Our work in progress, in the inpatient setting of a psychiatric intensive care unit (a locked unit with a higher staff-to-patient ratio for disturbed or violent patients who cannot be managed safely on an open psychiatric ward), supports the findings of Dr. Graham et al. of increased body fat and triglyceride levels in psychotic men who were exposed to antipsychotic drugs (not only olanzapine).
In our patients, we estimated their “correct” daily calorie requirement to be around 1800 calories/day, but their observed intake was in excess of 2100 calories/day. Hospital diets carry a high glycemic index, reflecting eating preferences outside the hospital. Pereira et al.
(3) have shown that reduction in glycemic load (a diet with a low glycemic index) reduces levels of circulating insulin, triglycerides, and C-reactive protein and may prevent or treat obesity and some of its health consequences.
We would also be interested to know if Dr. Graham et al. found a correlation between psychotic stress (reflected in Brief Psychiatric Rating Scale scores) and insulin and nonfasting glucose levels, as suggested by Shiloah et al.

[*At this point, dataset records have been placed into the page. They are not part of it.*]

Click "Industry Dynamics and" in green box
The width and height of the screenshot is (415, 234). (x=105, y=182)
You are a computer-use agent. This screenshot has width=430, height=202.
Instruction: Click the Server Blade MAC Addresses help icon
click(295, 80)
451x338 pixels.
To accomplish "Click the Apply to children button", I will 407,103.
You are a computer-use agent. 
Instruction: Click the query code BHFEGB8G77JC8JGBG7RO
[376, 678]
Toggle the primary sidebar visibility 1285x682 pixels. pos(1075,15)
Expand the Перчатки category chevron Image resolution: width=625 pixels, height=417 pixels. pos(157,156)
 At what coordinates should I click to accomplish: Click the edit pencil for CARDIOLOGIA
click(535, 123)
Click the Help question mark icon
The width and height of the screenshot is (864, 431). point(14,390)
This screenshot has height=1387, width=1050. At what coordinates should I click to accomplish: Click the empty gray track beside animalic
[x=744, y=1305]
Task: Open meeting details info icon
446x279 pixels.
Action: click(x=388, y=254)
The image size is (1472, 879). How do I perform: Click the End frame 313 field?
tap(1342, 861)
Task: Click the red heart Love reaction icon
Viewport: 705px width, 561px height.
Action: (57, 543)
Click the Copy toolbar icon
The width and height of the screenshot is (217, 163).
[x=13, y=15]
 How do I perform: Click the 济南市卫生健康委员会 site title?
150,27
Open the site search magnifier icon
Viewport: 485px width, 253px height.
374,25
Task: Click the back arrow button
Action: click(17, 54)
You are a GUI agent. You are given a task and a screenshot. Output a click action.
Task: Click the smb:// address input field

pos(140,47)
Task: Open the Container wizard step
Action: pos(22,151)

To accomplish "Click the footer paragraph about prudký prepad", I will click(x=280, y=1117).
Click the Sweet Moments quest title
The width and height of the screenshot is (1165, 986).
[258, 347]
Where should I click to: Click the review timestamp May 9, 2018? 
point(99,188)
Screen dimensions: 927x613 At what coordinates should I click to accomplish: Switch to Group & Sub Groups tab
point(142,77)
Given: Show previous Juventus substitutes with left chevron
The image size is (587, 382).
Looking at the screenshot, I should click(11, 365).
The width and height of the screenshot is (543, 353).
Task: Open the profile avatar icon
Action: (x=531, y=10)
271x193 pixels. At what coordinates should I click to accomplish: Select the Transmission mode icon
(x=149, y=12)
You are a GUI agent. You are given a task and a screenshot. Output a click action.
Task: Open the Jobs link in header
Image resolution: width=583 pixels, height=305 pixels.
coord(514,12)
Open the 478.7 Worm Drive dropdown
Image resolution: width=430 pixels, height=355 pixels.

(4) and replicated by ourselves
(5).
We have speculated elsewhere
(6) that diet could be recommended as a medical intervention, and our experience has been that people feel enabled by nutritional advice that is underpinned by accessible explanations for that advice
(7).
As far as a link between olanzapine and weight gain is concerned, we note that the range of reported weight gain in the acute-phase clinical trials posted by the manufacturer (http://www.lillytrials.com/results/by_product/results_ zyprexa. html) is from about 3% to about 17%, compared with about 2% for placebo. In longer-term studies, 54% of the patients taking olanzapine gained weight, compared with 28% of the patients taking haloperidol (Eli Lilly trial 980). Weight increased with olanzapine treatment in a dose-dependent manner in at least one study (Eli Lilly trial 982, p. 15).
These and other studies are arguably flawed in they did not take in other factors, such as diet, family history, ethnicity, use of cannabis
(8) and other substances, properly into account, but the tantalizing clues pointing to a causal link between olanzapine and weight gain await larger-scale studies.